Proginova instruction for use
Reed more and buy Proginova on this page
See also - Cyclo-Proginova
1 tablet (tablet) of Proginova contains 2 mg of estradiol valerate.
Additionally: 46.25 mg of lactose monohydrate; 3 mg of povidone 25,000; 26.2 mg of corn starch; 2,4 mg of talc; 33.54 mg of crystalline sucrose; 0.15 mg magnesium stearate; 3,719 mg of macrogol 6000; 0.323 mg of povidone 700,000; 14.572 mg precipitated calcium carbonate; 0.205 mg 85% glycerol; 7,104 mg of talc, 0.411 mg of titanium dioxide; 0.075 mg of montangicolic wax; 0.051 mg of indigocarmine.
Form of issue
Therapeutic Proginova is produced in the form of pills (tablets) No. 21 in a pack.
Filling shortage of endogenous estrogen (estrogenic).
Pharmacodynamics and pharmacokinetics
Estradiol valerate, which is an active ingredient in Proginova, is estrogen (a female sex hormone), which when taken orally (inward) is converted into the human body in its natural 17β-estradiol. When taking this medication, the hormonal synthesis in the body itself is not actually registered and there is no suppression of the process of exit from the ovary of the ovum, so the use of Proginova and ovulation are compatible.
The function of the exogenous estradiol obtained from outside is to compensate for the shortage of female estrogens observed after the formation of menopause and to provide effective therapy for autonomic and psycho-emotional climacteric symptoms (including hot flashes, muscle and joint pain, hyperhidrosis, decreased libido, sleep disturbance, cardialgia, high nervous excitability, headaches, irritability, dizziness, palpitations). Also, the drug helps to reduce the manifestations of involution of the skin and mucous membranes, especially with regard to the genitourinary system (including irritation and dryness in the vagina, urinary incontinence, painful sexual intercourse).

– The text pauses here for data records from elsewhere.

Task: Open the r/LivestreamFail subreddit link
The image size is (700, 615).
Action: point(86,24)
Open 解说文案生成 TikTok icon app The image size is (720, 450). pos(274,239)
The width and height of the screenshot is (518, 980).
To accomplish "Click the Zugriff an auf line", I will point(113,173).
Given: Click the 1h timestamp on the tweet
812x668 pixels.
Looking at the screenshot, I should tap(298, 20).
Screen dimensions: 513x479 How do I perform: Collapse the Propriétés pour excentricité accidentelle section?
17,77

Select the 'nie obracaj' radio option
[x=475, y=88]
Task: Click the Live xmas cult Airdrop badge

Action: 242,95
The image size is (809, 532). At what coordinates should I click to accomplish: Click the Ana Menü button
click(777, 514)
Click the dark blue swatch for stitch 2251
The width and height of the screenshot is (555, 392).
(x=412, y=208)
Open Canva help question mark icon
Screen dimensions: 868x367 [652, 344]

Replacement hormone therapy (HRT) with an appropriately selected dosage of estrogen, which is found in Proginova's medication, during the postmenopause is favorable for reducing bone resorption, and also inhibits or completely eliminates the loss of bone tissue. The positive effect of prolonged HRT has been proven with respect to the risk of peripheral bone fractures in postmenopausal women. In the case of discontinuation of HRT, the rates of reduction in bone mass of patients were observed, comparable to those characteristic of the period immediately after menopause. However, complete restoration of bone tissue to pre-menopausal values during HRT was not proven.

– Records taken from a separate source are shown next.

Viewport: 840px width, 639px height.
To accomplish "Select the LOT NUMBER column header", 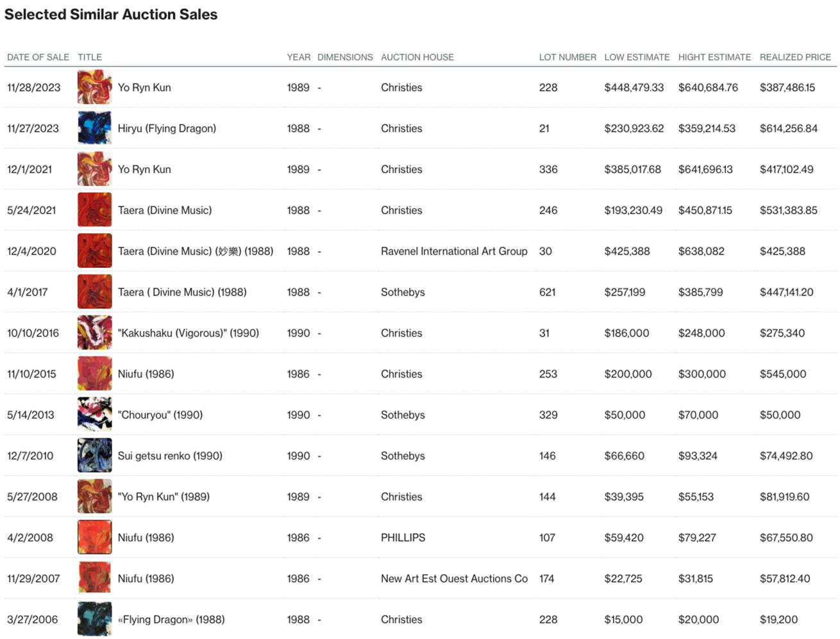I will coord(567,57).
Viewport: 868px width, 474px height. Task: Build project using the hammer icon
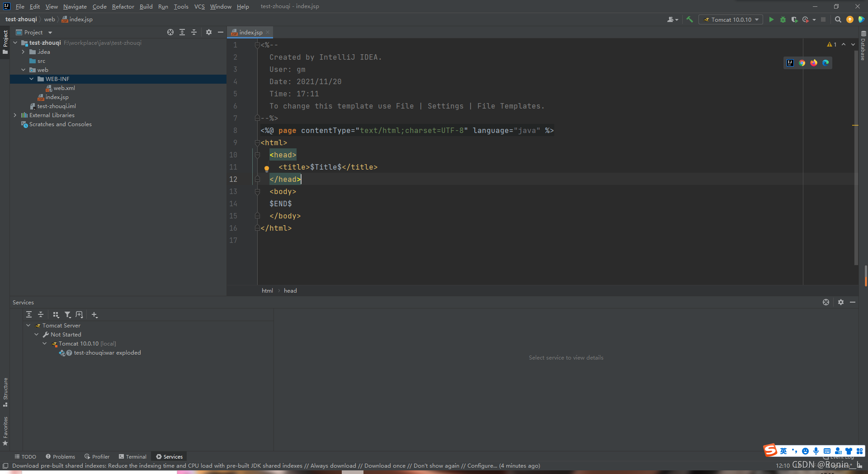click(x=689, y=19)
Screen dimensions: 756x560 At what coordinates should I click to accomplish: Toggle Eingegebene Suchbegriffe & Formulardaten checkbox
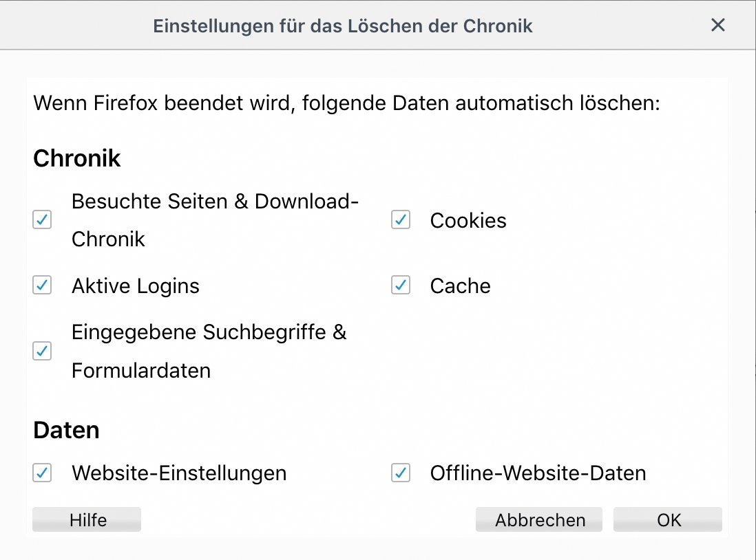click(43, 351)
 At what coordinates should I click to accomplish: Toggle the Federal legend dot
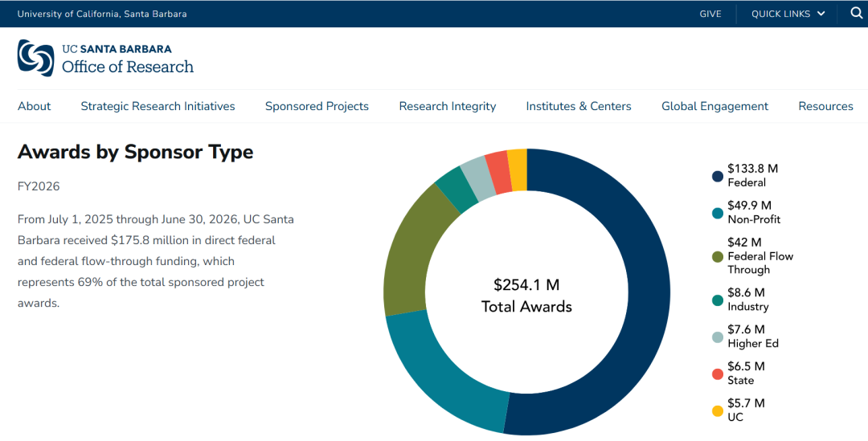point(718,177)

The beneficial effects of HRT have also been observed with respect to skin density, collagen concentration in the skin, and even in terms of slowing down the formation of wrinkles. Conducting such therapy leads to a decrease in LDL and total cholesterol levels and an increase in the content of HDL and triglycerides. Adherence to the treatment of gestagens to a certain extent can interfere with the effect of estradiol on metabolic processes. In general, metabolic effects of HRT are regarded as positive and contribute to reducing the risk of cardiovascular pathology in women during the postmenopause.
When passing therapy with Proginova using women with a non-removed uterus, in order to reduce their possible hyperplasia of the endometrium and the appearance of adenocarcinoma, a parallel reception of the progestogen (a restraining factor for endometrial growth) is shown for at least 10 days in each cycle.
When taking estradiol valerate orally (inside), its rapid and almost complete absorption is observed. During the absorption and first passage of the steroid ester through the liver, it splits into valeric acid and estradiol, which in turn undergoes further significant transformations to estrone of sulfate, estriol, estrone, etc. The bioavailability of estradiol in internal administration is only 3%, in independence from the food taken in parallel.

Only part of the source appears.